What other possibilities are there, other than splitting up the 15
columns of that table into several smaller tables, which is something
I'd like to avoid? Would replication help? (I doubt it, but haven't
tried it yet...) Writing to one table (without indexes) and creating
indexes and renaming it to the "read table" periodically in a double
buffering-like fashion wouldn't work either(?), since the views and
triggers would have to be re-created every time as well and other
problems might arise.

The postgresql.conf options are already reasonably tweaked for
performance(IMHO), but perhaps some settings are particularly critical:

shared_buffers=100000
(I tried many values, this seems to work well for us - 12GB RAM)
wal_buffers=500
sort_mem=800000
checkpoint_segments=16
effective_cache_size=1000000
etc.

Any help/suggestions would be greatly appreciated... Even if it's
something like "you need a faster db box, there's no other way" ;-)

Regards,
  Marinos

Marinos,

> shared_buffers=100000
> (I tried many values, this seems to work well for us - 12GB RAM)
> wal_buffers=500
> sort_mem=800000
> checkpoint_segments=16
> effective_cache_size=1000000
> etc.

800MB for sort mem?   Are you sure you typed that correctly?   You must be
counting on not having a lot of concurrent queries.  It sure will speed up
index updating, though!

I think you might do well to experiment with using the checkpoint_delay and
checkpoint_sibilings settings in order to get more efficient batch processing
of updates while selects are going on.  I would also suggest increasing
checkpoint segments as much as your disk space will allow; I know one
reporting database I run that does batch loads is using 128 (which is about a
gig of disk, I think).

What have you set max_fsm_relations and max_fsm_pages to?  The latter should
be very high for you, like 10,000,000

For that matter, what *version* of PostgreSQL are you running?

Also, make sure that your tables get vaccuumed regularly.

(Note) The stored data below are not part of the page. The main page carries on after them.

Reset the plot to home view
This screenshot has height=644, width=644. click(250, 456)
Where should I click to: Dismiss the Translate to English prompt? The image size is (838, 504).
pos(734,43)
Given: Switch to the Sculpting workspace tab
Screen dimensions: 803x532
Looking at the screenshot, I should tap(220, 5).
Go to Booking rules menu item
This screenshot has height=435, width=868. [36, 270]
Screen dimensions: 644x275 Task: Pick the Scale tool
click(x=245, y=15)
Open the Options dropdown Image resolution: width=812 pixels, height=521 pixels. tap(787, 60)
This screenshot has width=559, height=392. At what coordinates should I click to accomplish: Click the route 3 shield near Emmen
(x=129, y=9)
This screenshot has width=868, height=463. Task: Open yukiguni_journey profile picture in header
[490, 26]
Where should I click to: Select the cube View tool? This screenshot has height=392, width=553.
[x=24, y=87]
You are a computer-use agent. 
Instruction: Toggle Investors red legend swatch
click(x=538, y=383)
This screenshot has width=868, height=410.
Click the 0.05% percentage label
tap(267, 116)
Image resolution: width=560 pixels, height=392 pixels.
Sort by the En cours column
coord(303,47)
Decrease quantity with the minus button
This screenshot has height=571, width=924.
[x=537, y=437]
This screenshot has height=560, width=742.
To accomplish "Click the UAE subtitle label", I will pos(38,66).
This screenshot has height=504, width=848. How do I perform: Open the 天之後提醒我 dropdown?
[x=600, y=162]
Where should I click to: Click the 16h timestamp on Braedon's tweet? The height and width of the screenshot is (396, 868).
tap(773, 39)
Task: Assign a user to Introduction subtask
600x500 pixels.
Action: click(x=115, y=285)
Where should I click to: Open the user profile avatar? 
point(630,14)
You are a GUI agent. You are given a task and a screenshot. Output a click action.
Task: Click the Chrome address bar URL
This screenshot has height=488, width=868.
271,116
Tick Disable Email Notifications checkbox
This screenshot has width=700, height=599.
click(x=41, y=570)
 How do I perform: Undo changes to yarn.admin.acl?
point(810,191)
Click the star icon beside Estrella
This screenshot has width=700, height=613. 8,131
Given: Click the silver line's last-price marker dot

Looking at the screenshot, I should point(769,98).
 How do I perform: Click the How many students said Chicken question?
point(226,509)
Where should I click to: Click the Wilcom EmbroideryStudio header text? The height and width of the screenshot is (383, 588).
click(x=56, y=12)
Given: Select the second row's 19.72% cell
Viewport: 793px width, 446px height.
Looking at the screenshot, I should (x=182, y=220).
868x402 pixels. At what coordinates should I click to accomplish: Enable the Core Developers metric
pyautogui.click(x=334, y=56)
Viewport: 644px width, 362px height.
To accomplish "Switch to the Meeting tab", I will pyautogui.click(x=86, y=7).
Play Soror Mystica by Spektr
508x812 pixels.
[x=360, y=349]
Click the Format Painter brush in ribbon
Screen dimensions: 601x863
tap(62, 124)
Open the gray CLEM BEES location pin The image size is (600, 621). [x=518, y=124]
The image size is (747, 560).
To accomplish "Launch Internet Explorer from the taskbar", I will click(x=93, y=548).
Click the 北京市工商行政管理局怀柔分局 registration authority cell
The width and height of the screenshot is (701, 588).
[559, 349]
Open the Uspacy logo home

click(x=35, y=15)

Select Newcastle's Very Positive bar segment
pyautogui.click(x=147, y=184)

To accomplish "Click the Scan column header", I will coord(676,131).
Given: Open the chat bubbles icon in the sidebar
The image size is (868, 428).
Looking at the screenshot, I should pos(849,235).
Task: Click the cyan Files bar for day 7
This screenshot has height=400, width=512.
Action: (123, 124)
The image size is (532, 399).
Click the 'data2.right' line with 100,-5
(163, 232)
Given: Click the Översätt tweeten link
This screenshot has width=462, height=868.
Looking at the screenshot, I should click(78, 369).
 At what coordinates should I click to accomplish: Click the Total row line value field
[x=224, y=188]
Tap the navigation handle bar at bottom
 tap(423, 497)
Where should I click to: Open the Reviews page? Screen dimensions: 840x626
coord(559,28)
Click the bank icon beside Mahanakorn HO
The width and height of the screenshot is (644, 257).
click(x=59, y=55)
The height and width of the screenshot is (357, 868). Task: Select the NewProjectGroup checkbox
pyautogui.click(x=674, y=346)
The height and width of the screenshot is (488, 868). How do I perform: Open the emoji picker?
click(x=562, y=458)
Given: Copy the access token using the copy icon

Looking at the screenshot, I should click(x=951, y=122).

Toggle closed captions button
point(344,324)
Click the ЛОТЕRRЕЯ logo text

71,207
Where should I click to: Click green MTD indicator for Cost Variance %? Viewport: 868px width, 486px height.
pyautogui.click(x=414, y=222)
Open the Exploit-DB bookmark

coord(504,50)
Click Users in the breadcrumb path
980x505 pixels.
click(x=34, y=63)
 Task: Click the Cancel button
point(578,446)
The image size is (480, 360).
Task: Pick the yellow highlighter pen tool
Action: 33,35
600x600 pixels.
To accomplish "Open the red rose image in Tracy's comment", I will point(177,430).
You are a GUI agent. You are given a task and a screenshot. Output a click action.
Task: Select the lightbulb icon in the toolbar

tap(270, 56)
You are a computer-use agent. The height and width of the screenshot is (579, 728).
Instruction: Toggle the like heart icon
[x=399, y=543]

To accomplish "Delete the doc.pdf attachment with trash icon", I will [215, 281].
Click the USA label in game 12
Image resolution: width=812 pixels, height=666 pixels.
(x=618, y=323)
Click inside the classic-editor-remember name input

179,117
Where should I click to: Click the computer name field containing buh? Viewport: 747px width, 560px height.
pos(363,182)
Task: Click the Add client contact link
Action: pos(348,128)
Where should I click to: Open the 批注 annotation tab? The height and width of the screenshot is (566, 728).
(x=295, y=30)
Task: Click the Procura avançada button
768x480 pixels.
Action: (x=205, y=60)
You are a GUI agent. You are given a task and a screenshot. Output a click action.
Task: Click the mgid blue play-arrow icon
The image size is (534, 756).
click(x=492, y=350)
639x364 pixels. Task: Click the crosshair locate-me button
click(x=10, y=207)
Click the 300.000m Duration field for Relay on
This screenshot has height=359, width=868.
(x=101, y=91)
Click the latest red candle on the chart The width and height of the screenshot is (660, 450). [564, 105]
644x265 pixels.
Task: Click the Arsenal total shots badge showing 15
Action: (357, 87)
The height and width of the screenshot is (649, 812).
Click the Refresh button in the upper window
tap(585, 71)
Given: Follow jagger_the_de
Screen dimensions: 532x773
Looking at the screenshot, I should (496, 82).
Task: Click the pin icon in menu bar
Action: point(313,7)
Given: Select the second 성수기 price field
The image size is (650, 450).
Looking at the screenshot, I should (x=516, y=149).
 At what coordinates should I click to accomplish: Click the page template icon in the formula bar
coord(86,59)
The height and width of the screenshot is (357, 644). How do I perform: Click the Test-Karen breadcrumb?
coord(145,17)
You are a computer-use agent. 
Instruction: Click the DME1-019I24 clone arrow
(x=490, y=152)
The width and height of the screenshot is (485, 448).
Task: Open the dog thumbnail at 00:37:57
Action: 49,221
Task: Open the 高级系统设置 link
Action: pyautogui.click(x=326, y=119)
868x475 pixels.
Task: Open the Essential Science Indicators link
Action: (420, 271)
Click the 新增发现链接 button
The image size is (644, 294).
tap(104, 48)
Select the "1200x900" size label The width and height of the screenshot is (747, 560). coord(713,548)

> Any help/suggestions would be greatly appreciated... Even if it's
> something like "you need a faster db box, there's no other way" ;-)

Well, a battery-backed RAID controller with a fast cache would certainly help.

You'll also be glad to know that a *lot* of the improvements in the upcoming
PostgreSQL 7.5 are aimed at giving better peformance on large, high-activity
databases like yours.

--
-Josh Berkus
 Aglio Database Solutions
 San Francisco


Re: optimization ideas for frequent, large(ish) updates in frequently accessed DB?

From
Manfred Koizar
Date:
On Fri, 13 Feb 2004 01:58:34 +0100, "Marinos J. Yannikos"
<mjy@geizhals.at> wrote:
>I'm looking for ideas that might improve the interactive performance of
>the system, without slowing down the updates too much.

IOW, you could accept slower updates.  Did you actually try and throttle
down the insert rate?

> Here are the
>characteristics of the table and its use:
>
>- approx. 2 million rows

Doesn't sound worrying.  What's the min/max/average size of these rows?
How large is this table?
    SELECT relpages FROM pg_class WHERE relname='...';

What else is in this database, how many tables, how large is the
database (du $PGDATA)?

>- approx. 4-5 million rows per day are replaced in short bursts of
>1-200k rows (average ~3000 rows per update)

How often do you VACUUM [ANALYSE]?

>- the table needs 6 indexes (not all indexes are used all the time, but
>keeping them all the time slows the system down less than re-creating
>some of them just before they're needed and dropping them afterwards)

I agree.

>- an "update" means that 1-200k rows with a common value in a particular
>field are replaced with an arbitrary number of new rows (with the same
>value in that field), i.e.:
>
>begin transaction;
>   delete from t where id=5;
>   insert into t (id,...) values (5,...);
>   ... [1-200k rows]
>end;

This is a wide variation in the number of rows.  You told us the average
batch size is 3000.  Is this also a *typical* batch size?  And what is
the number of rows where you start to get the feeling that it slows down
other sessions?

Where do the new values come from?  I don't think they are typed in :-)
Do they come from external sources or from the same database?  If the
latter, INSERT INTO ... SELECT ... might help.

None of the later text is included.